Nous nous retrouvâmes les trois, à l'étroit dans la cuisine exiguë de notre bateau. Pélias avait ajouté un tabouret à la table pour se mettre dessus et nous avait laissé nous asseoir face à face sur les chaises. Comme si nous recevions une invité et que tout était normal, je fis bouillir de l'eau et préparais du thé. Les feuilles vertes séchées conservables durant des mois avaient elles aussi eu leur place dans la réserve. Il y avait deux jolis bocaux transparents posés sur une étagère, l'un sentait le thé vert pur, l'autre était parfumé plus délicatement d'un arôme que je pensais être celui de la rose. Je me disais que Naeresa aurait aimé goûter ce dernier, la rose rouge était sa fleur préférée.

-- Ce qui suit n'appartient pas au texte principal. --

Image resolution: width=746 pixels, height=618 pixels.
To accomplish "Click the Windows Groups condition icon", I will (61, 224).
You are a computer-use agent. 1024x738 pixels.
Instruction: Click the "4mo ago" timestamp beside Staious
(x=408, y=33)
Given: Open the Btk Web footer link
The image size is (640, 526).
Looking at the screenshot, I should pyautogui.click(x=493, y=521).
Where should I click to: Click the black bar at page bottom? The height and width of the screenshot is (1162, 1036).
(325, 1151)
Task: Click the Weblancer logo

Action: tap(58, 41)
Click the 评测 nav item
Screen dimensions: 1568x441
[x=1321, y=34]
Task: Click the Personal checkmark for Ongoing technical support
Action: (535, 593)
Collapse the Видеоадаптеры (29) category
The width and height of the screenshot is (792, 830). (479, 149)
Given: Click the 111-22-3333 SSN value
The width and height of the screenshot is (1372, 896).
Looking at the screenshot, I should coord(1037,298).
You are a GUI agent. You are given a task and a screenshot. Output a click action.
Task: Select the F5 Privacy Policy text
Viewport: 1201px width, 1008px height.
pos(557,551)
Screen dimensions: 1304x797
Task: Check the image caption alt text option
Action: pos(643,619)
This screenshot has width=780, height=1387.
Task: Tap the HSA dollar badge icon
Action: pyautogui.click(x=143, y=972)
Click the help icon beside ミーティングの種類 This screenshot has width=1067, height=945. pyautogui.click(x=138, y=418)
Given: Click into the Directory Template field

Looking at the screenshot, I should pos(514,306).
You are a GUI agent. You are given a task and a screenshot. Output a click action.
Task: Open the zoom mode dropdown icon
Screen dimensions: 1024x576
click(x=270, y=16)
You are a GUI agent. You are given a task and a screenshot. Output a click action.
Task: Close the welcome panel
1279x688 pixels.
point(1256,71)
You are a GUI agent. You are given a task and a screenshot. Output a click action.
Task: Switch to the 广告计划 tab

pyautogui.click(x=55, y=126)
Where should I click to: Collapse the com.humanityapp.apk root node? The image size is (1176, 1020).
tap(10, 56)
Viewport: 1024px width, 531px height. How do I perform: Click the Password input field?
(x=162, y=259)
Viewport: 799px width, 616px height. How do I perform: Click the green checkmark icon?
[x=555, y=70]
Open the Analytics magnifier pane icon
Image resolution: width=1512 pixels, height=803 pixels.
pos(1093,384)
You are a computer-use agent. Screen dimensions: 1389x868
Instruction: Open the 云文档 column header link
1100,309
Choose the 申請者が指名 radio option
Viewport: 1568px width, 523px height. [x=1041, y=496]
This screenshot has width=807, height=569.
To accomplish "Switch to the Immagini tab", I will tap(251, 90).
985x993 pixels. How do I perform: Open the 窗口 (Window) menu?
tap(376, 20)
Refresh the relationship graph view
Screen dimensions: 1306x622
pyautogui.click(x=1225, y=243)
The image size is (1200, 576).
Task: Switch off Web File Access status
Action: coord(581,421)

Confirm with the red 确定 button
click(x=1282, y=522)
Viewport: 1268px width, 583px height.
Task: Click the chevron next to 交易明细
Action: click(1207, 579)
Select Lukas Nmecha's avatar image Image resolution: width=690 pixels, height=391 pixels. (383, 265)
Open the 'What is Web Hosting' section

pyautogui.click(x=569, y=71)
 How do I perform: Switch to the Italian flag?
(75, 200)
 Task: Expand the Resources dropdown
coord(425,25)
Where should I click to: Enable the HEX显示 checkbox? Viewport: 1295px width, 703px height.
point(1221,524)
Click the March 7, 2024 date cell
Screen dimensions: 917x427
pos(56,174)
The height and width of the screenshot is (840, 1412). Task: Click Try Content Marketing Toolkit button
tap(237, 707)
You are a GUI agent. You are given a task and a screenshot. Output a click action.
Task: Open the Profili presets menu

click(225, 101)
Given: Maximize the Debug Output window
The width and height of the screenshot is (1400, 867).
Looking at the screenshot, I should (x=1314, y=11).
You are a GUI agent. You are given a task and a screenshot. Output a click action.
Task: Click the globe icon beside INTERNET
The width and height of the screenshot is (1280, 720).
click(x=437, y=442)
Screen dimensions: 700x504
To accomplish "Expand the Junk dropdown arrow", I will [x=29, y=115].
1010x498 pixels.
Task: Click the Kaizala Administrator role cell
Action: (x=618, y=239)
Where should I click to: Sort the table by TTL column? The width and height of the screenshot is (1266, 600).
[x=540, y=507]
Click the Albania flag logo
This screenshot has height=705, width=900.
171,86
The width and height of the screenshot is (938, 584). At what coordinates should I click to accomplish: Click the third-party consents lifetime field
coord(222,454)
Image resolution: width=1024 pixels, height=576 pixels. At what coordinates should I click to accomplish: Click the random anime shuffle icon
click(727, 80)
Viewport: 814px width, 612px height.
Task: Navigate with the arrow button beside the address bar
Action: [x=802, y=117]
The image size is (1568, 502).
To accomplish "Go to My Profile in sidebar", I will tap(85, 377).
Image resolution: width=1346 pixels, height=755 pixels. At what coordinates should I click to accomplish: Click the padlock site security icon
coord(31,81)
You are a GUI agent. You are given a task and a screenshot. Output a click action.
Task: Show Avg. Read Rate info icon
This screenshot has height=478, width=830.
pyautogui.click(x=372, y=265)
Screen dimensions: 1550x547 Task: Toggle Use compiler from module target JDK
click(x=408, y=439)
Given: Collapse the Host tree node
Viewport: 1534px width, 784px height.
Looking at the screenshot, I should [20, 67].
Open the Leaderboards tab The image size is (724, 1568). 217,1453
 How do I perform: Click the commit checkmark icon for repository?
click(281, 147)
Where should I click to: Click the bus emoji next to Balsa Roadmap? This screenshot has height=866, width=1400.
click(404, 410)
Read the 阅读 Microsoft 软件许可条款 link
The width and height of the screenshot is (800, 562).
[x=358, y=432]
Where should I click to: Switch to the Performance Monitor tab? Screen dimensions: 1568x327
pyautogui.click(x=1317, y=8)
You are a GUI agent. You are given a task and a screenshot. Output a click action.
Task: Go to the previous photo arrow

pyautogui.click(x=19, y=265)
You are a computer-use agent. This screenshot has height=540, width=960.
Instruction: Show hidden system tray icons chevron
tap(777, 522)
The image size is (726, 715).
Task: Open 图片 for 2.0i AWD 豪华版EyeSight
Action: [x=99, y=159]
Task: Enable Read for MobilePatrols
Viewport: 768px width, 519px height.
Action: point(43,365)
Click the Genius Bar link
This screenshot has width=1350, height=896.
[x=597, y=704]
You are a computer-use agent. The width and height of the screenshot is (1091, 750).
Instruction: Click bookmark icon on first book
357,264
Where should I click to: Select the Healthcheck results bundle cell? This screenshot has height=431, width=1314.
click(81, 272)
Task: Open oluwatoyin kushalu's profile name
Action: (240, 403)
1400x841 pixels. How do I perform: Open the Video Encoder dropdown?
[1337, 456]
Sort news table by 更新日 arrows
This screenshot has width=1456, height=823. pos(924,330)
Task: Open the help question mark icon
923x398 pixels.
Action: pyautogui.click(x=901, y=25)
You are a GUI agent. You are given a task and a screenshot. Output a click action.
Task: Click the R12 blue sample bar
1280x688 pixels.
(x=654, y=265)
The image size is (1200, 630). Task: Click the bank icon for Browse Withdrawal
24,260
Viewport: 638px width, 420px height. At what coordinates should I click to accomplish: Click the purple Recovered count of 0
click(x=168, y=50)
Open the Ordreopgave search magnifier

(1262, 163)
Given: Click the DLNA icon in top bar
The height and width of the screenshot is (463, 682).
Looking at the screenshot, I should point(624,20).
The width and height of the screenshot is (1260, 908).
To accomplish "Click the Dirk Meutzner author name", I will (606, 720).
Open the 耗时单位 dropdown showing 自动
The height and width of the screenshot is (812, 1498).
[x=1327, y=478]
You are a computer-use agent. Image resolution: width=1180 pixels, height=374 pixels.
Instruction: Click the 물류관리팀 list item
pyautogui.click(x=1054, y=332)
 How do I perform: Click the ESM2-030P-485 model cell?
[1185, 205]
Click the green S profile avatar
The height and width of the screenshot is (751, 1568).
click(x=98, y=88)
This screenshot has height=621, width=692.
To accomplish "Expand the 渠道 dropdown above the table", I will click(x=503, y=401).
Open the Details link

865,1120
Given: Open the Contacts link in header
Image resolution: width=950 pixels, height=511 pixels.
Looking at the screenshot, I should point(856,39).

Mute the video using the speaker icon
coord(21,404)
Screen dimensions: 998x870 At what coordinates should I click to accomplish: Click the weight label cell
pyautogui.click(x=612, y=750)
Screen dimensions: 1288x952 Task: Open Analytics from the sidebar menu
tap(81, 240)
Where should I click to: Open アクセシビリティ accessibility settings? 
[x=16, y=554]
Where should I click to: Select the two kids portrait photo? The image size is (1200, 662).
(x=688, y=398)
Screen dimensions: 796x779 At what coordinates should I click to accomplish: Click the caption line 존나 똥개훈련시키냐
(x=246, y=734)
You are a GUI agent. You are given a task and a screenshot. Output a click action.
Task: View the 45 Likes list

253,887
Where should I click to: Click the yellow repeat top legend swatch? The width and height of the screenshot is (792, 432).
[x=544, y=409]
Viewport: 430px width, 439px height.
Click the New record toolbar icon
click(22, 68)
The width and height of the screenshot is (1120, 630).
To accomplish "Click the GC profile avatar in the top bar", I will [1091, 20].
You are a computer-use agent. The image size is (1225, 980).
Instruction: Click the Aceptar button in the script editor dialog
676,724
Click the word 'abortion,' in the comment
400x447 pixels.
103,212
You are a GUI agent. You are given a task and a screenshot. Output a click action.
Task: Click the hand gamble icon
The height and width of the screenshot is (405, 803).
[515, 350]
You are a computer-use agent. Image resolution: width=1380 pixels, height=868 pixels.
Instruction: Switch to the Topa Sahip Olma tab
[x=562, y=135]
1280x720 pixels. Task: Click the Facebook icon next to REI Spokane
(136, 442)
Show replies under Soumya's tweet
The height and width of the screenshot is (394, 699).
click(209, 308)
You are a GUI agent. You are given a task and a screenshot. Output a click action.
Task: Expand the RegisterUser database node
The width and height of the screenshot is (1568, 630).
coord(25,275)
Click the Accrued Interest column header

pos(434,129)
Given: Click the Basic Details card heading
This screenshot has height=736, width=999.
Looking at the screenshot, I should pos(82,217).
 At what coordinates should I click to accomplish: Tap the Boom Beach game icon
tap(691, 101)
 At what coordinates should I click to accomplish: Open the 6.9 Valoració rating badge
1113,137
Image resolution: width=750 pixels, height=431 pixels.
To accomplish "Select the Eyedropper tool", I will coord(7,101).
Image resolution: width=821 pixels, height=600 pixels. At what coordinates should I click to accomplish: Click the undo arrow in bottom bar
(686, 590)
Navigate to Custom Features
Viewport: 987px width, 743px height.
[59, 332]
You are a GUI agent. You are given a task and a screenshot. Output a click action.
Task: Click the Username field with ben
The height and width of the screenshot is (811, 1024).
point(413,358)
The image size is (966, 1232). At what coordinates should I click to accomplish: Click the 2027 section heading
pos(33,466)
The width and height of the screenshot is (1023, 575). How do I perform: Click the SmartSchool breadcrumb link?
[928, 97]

Je choisis celui-là et le versai dans la théière bouillante. En faisant coulé l'eau dans les trois tasses, je vis qu'elle prit une couleur verte claire, clairsemée de fines pétales roses et rouges qui s'étaient glissées à travers le filtre. Nous restâmes silencieux un moment, moi, à contempler la vapeur de l'eau chaude se tortiller en sortant de ma tasse, Samia et Pélias eux, à fixer la mer à travers les vitres rectangulaires qui se trouvaient devant notre table. Nous n'étions pas gênés, je crois que personne ne savait par où commencer et que cette scène, qui semblait banale, dénotait avec la violence des événements récents. Je crois même pouvoir dire que nous savourions ce moment calme et ordinaire.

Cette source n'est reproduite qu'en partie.